YOUR TASK:
Across the listing below, how many lines include the word "arrow"? The answer is that number, with nothing added.
=====
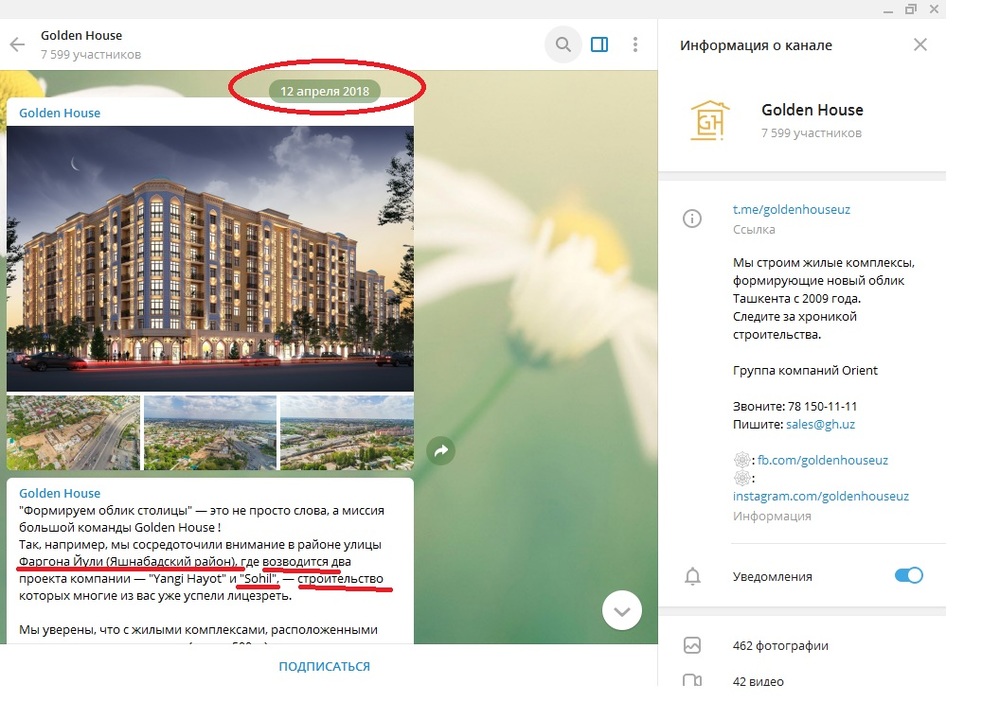Subscribe with the ПОДПИСАТЬСЯ button
1000x719 pixels.
tap(324, 666)
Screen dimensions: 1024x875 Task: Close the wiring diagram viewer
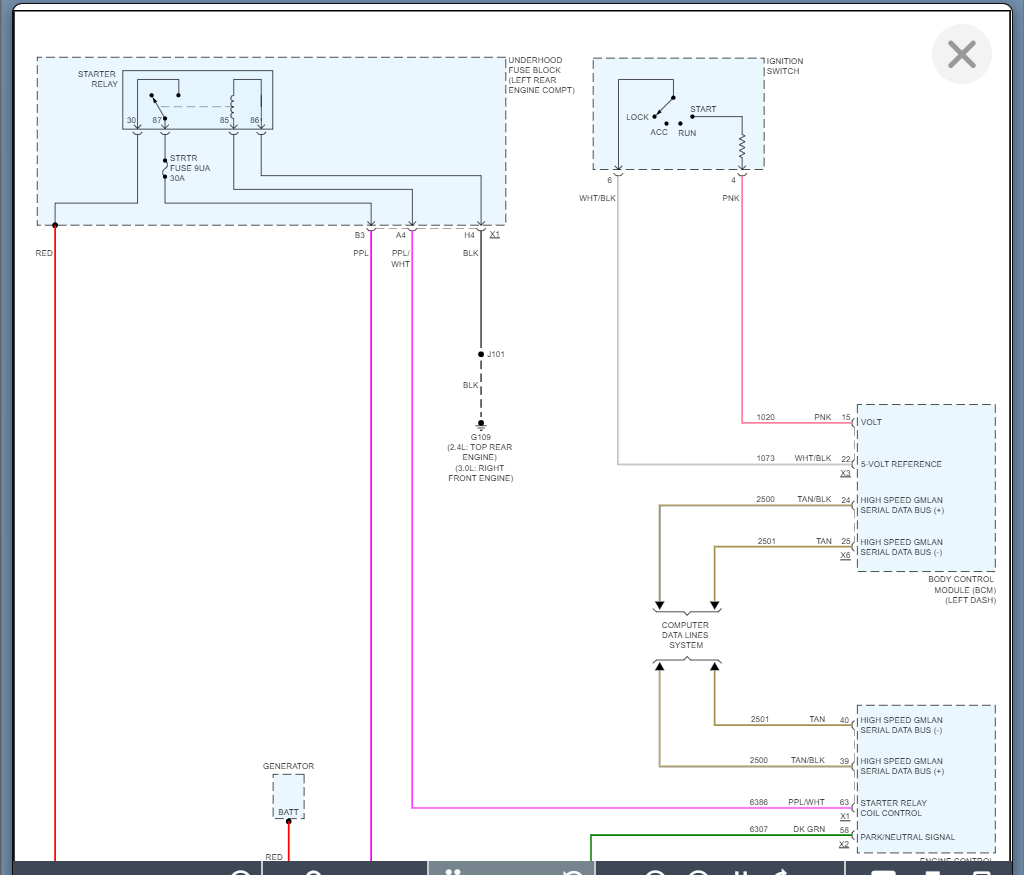961,54
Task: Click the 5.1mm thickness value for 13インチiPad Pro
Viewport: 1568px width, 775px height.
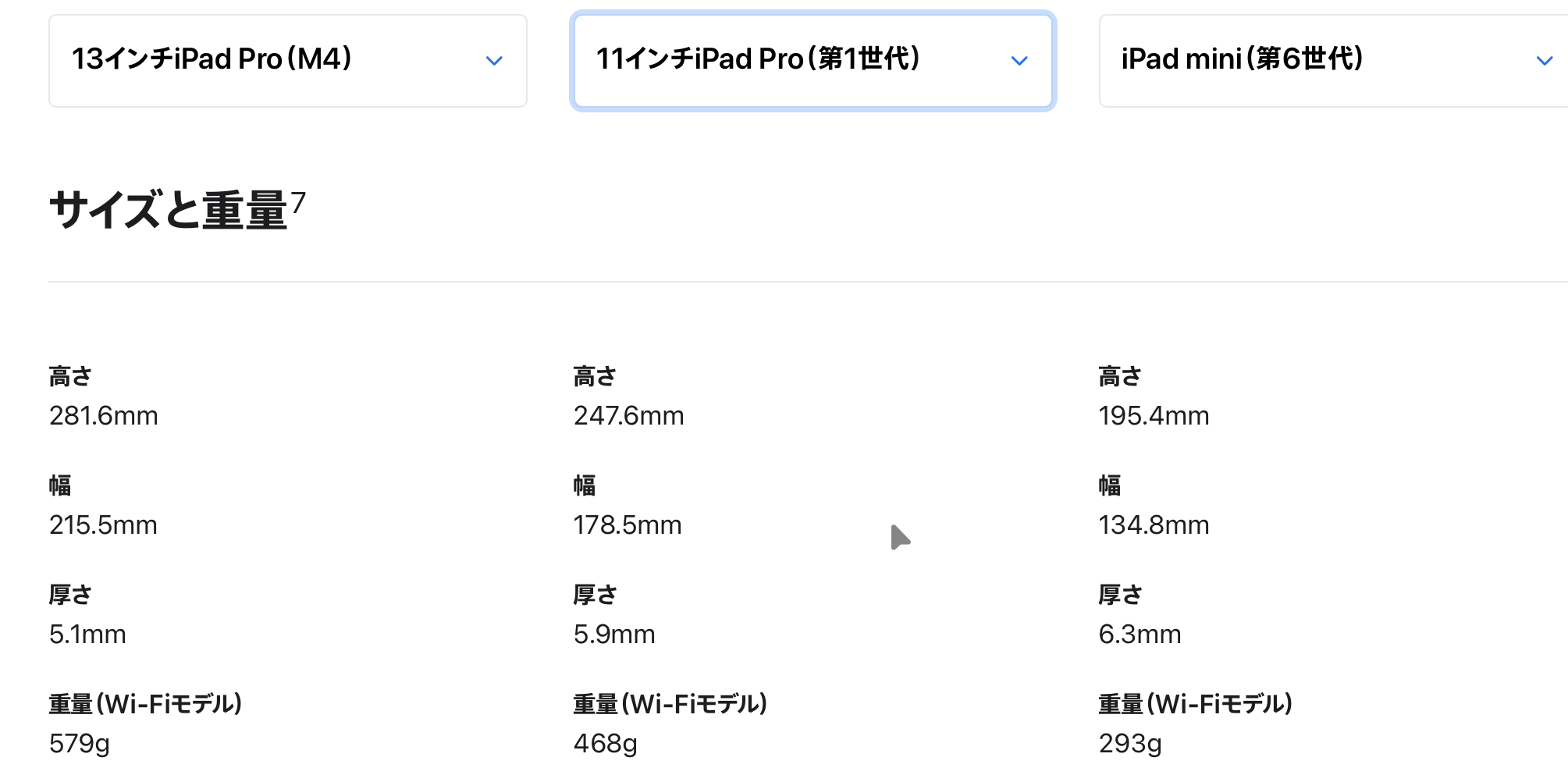Action: click(87, 635)
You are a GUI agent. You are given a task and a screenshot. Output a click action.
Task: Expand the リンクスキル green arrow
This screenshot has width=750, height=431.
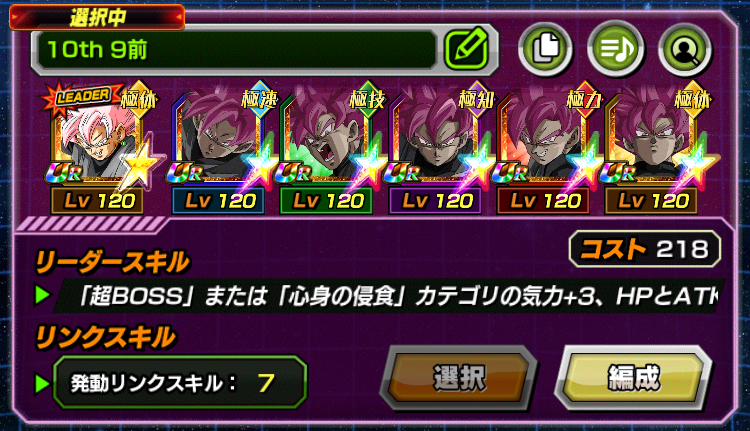click(43, 383)
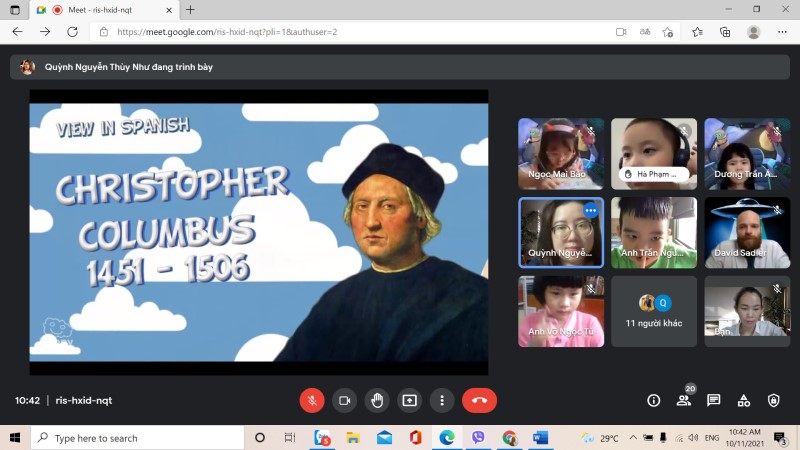
Task: Open a new browser tab
Action: (191, 10)
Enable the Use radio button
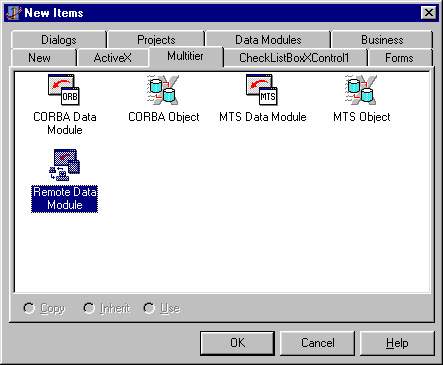Screen dimensions: 443x365 click(149, 308)
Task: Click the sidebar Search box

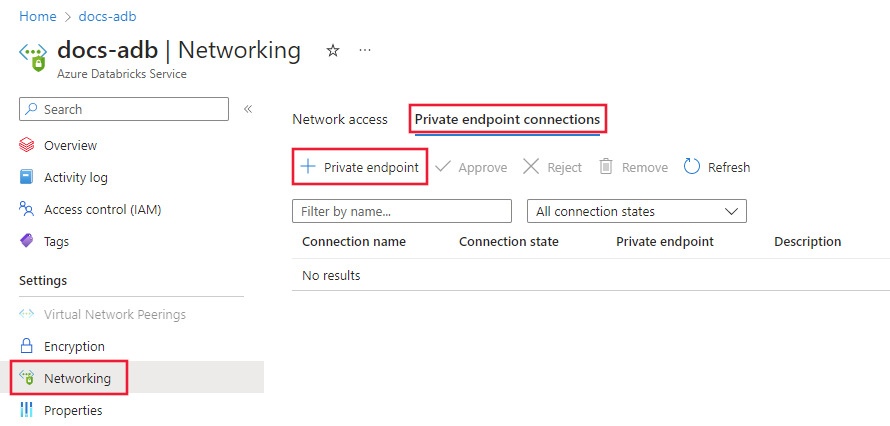Action: click(124, 109)
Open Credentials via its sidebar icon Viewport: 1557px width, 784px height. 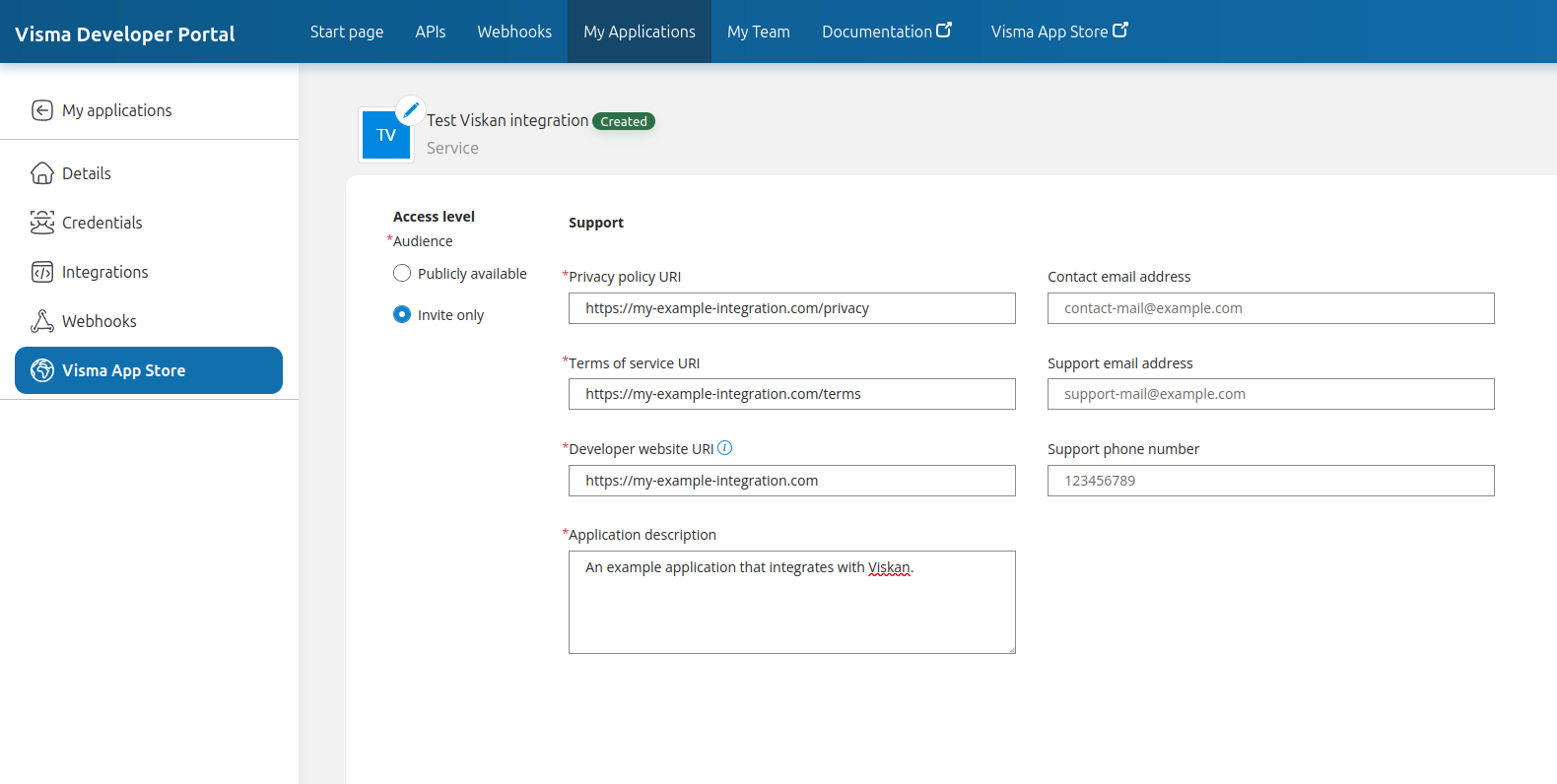[42, 223]
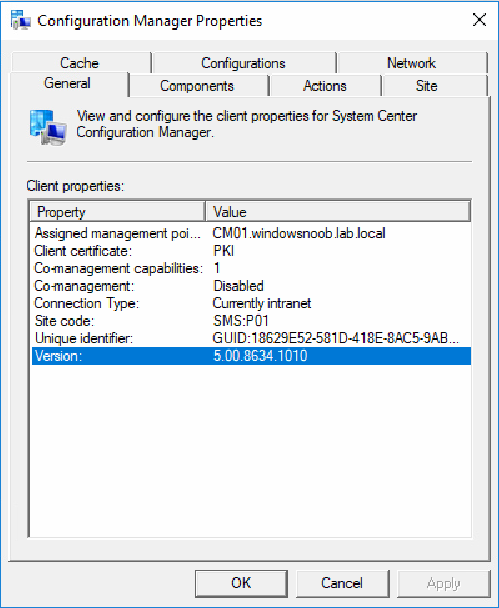Select the Co-management capabilities row
499x608 pixels.
[251, 268]
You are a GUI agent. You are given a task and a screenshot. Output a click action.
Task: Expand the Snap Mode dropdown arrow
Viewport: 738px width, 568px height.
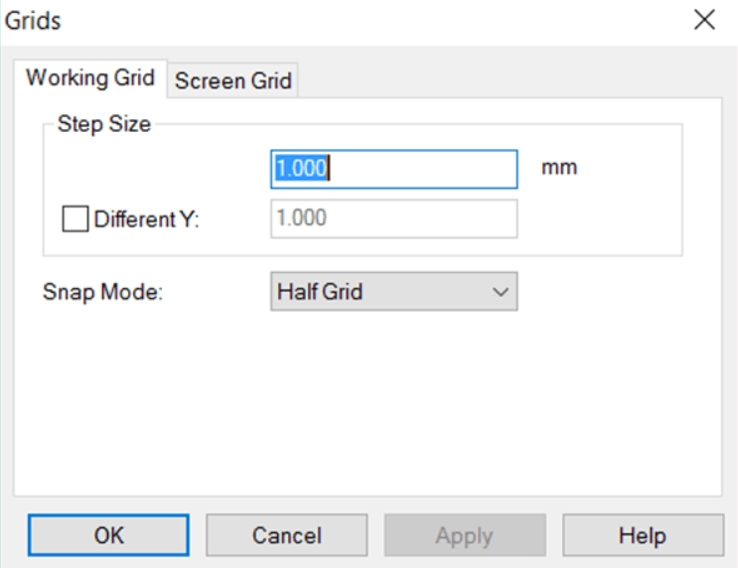[500, 293]
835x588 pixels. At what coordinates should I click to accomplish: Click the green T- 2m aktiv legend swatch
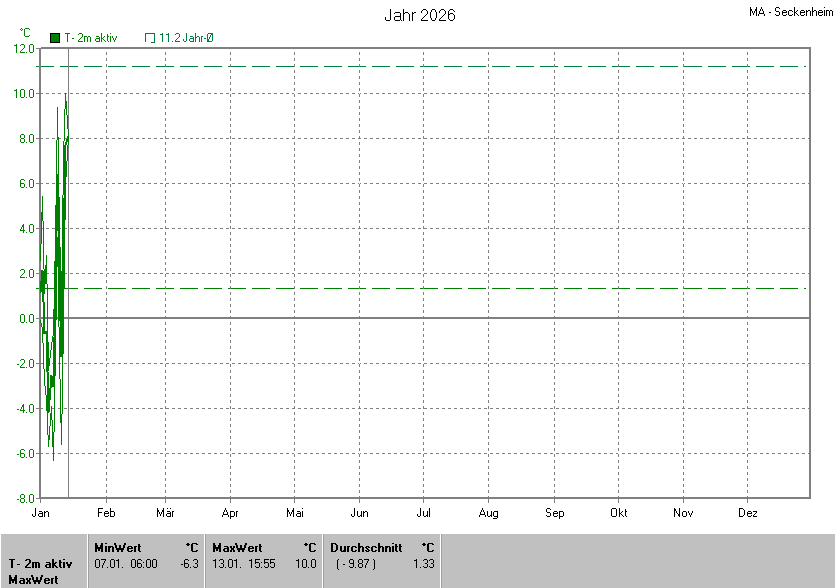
=====
FINISHED TASK:
2